We began in 2002; our start with the Bourbonnais was a rocky one to say the least. But we stuck with it learned and grew.
2007 after the decision was made to breed KC (Elk Run Kandy Corn) and Bear (Elk Run Quiggly), I started corresponding with Michael Comte about an import. In March of 2008 Michael told me of a litter by Mr. Alexis Joly (breeder of Sherrif des Bois de la Mariniere “Shorty” at Elk Run). In 2 weeks I had a passport, flight and flew to Nantes to pick up Duff des Bois de la Mariniere “Jack”.
In 2008 we bred KC and Bear, the litter produced 8 pups 4 males 4 females. 3 of the females went to home to be evaluated for the future. Aspen Ridge Annette “Katie” went to Lonn Kuck at Elk Run Kennels, Abella went to our brother and sister in-law and we kept Abbey.
We also had a second litter with Bear, we bred him to Elk Run Lemhi Lilly (Medy des Plaines de la Forteer “Buzzy” x Savane du Pontelle de Maicou “Izzy”). This union produce another litter of 8; 5 males and 3 females. This litter was produce because “Izzy” could no longer produce pups and I felt that her pedigree should be saved. One female was placed in a home for evaluation Aspen Ridge Blossom.
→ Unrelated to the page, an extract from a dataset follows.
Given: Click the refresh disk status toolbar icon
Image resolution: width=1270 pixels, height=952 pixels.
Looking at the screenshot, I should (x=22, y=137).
2009 we acquired Emy du Paz de la Lauze from Mr. Franck Chenal and in 2010 Faye du Marais Becassier, was added to our family, from Mr. Brice Besineaud.
All 3 of our imports have proven to be excellent hunters, with a great desire and drive to find wild birds. They are biddable, eager to please, and are a pleasure to hunt behind. We are proud to have them as members of our family.
We have also helped 3 other family’s import puppies; Flynn de la Benigousse “Buddy” lives on Brays Island, NC; First de la Benigousse “Fritz” who lives in Star, Idaho they came from Mr. Jean-Paul Buot who is one of the top breeders in France with many field championships. Hiver de la Pierre d’Or “Evie” she lives in Davisburg, MI and was bred by Mr. Jean-Marc Baretta.
On a sad note, during this time period we lost a true Bourbonnais Supporter, Dan LaRose. Dan owned Shardann Kennels and was one of the first 3 kennels to breed Bourbonnais in this country, the others were Beth Cepil; Phantom Kennels and Lonn Kuck; Elk Run Kennels. Dan was living at a hunting resort out east and had a kennel of Bourbonnais, 2 of those dogs were imported from Brice. Through a chain of events and help from some wonderful people, all the dogs were place in new homes. I was able to find information and send pictures to Brice on his 2 dogs. It was through this sad event that my friendship with Brice developed. So in a way Dan continued his efforts to build the breed even after he left us.
In the beginning we were fortunate to find Lonn and since then we’ve developed wonderful friendships in France with Michael Comte who has helped us find litters produced by true hunters: Mr. Alexis Joly, Mr. Franck Chenal. Mr. Brice Besineaud, Mr. Jean-Paul Buot and Mr. Jean-Marc Baretta
As our friendships in France grew it became apparent the real passion between our program and our new friends would be the Becasse, European Woodcock & the American Woodcock.
As our conversations increased it brought about a change in our passion for the breed. Understanding the challenges in the development of a true passionate hunting line of Bourbonnais became clear, not only in the US but in France. To understand the difficulty they have in France you must understand:
1.) In France the Bourbonnais is still considered very rare.
2.) The opportunities to hunt in France are limited. With hunting on private land, and less demanding conditions then we have here.
These friendships, have taught us that this small group of hunters have a great deal of passion for these dogs, pride in their breeding programs, and the love for Becasse/Woodcock hunting. Any language barrier we have disappears when we are talking dogs or hunting. We are thousands of miles apart, but have a love and respect for these common interests.
It is not our intent simply to increase the numbers of Bourbonnais. Our intentions are too selectively, honestly breed litters only when our criteria are met.
We are not looking to change the Bourbonnais in any way or make it more like another breed. It is our opinion through careful breeding practices the Bourbonnais has the chance to stand on its own as a true, honest, passionate hunting breed.
This can only be accomplished through very high standards that follow an unbiased, selective program.
However, with a rare breed, and numbers so small, there may have to be certain compromises. But any compromise must be honestly evaluated and measured in an unbiased manor.